Learning objectives

  • Derive the DPO loss from the Bradley-Terry preference model and the optimal policy under a KL constraint to the reference policy (the closed-form mapping from reward to policy in the BT model).
  • Implement DPO: train the language model directly on preference data (prefer τ^w over τ^l) using the DPO loss, without training a separate reward model.
  • Compare with PPO (reward model + PPO fine-tuning) in terms of preference accuracy, reward model score, and implementation complexity.
  • Explain the advantage of DPO: no reward model, no PPO loop; just supervised loss on preferences.
  • Relate DPO to dialogue and RLHF (alternative to reward model + PPO).

Concept and real-world RL

Direct Preference Optimization (DPO) avoids the reward-model and PPO steps of RLHF. Under the Bradley-Terry model, there is a closed-form relationship between the optimal policy (under a KL constraint to the reference) and the reward function. DPO turns this into a supervised loss on preference data: we maximize the likelihood that the preferred response τ^w is ranked above τ^l under the current policy, using the DPO formula that involves only π(τ^w)/π_ref(τ^w) and π(τ^l)/π_ref(τ^l). So we train the LM directly on (prompt, τ^w, τ^l) without a reward model or PPO. In dialogue and RLHF, DPO is a simpler and often more stable alternative to PPO-based RLHF.

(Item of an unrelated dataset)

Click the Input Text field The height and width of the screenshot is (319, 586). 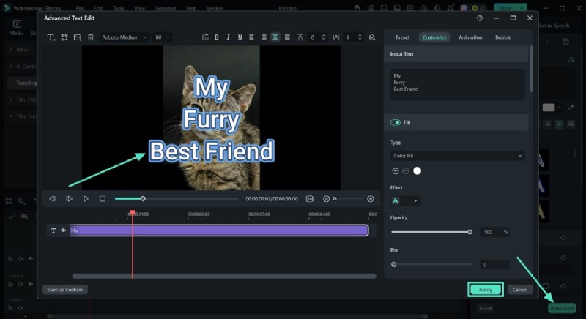point(458,83)
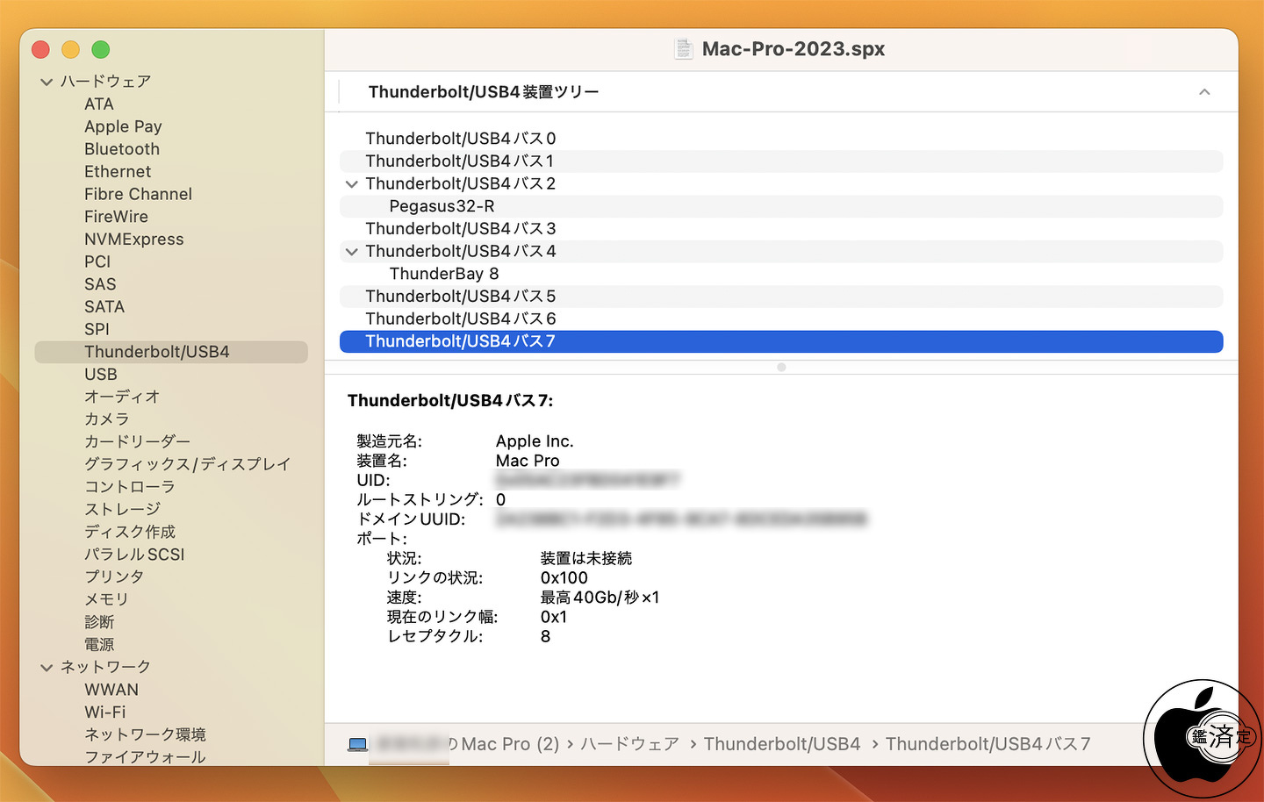Select ThunderBay 8 device in the tree

click(443, 274)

Where you see this in practice: DPO and variants (IPO, KTO); alignment without reward model; preference-based fine-tuning.

Illustration (DPO vs PPO): DPO trains directly on preferences without a separate reward model. The chart below shows preference accuracy (or reward) over training for DPO vs PPO-style RLHF.

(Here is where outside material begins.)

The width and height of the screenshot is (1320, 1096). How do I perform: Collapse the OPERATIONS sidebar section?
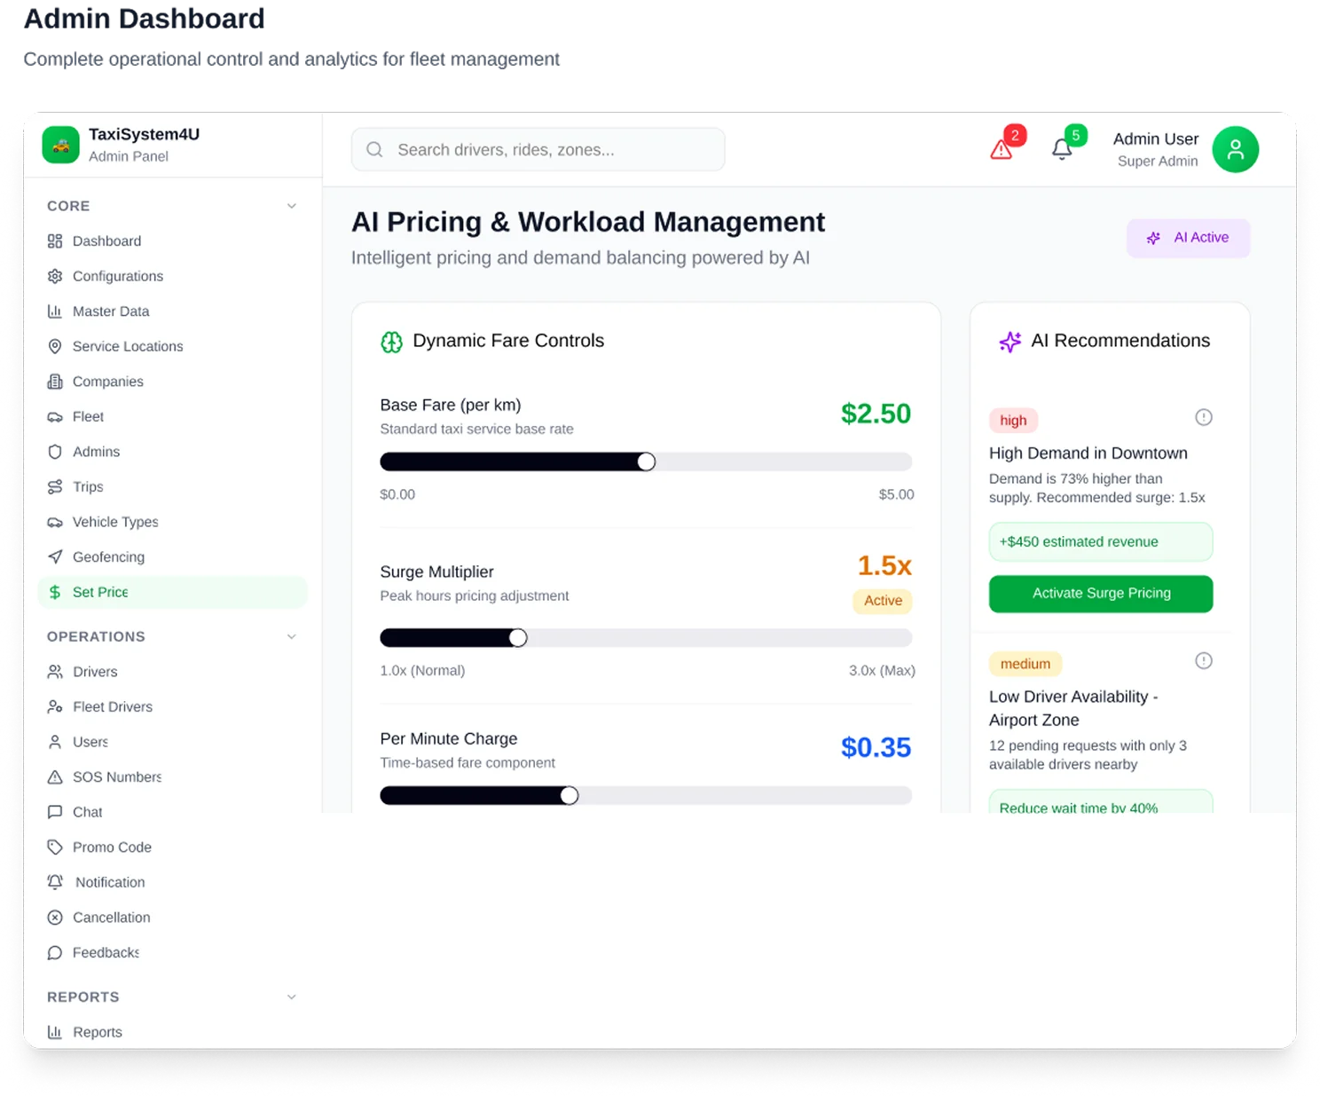point(291,636)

Exercise: Implement DPO: derive the loss from the Bradley-Terry model and the optimal policy under a KL constraint. Train a language model directly on preference data without a separate reward model. Compare with PPO.

Professor’s hints

  • DPO loss: For each (prompt x, τ^w, τ^l), loss = -log σ(β * (log π(τ^w|x)/π_ref(τ^w|x) - log π(τ^l|x)/π_ref(τ^l|x))). Here β is a temperature (from the KL constraint). So we want the log-ratio for the preferred response to be higher than for the dispreferred. Implement log π(τ|x) as the sum of log probs of each token in τ given x and previous tokens.
  • Reference policy: π_ref is the initial (or a fixed) LM; keep it frozen. Compute π_ref(τ|x) once per example and use in the loss.
  • Comparison with PPO: Run both on the same preference data. PPO: train reward model (Bradley-Terry), then PPO with that reward + KL. DPO: train with DPO loss only. Compare (1) preference accuracy on held-out pairs, (2) reward model score on held-out prompts (if you have a reward model for eval), (3) training time and stability.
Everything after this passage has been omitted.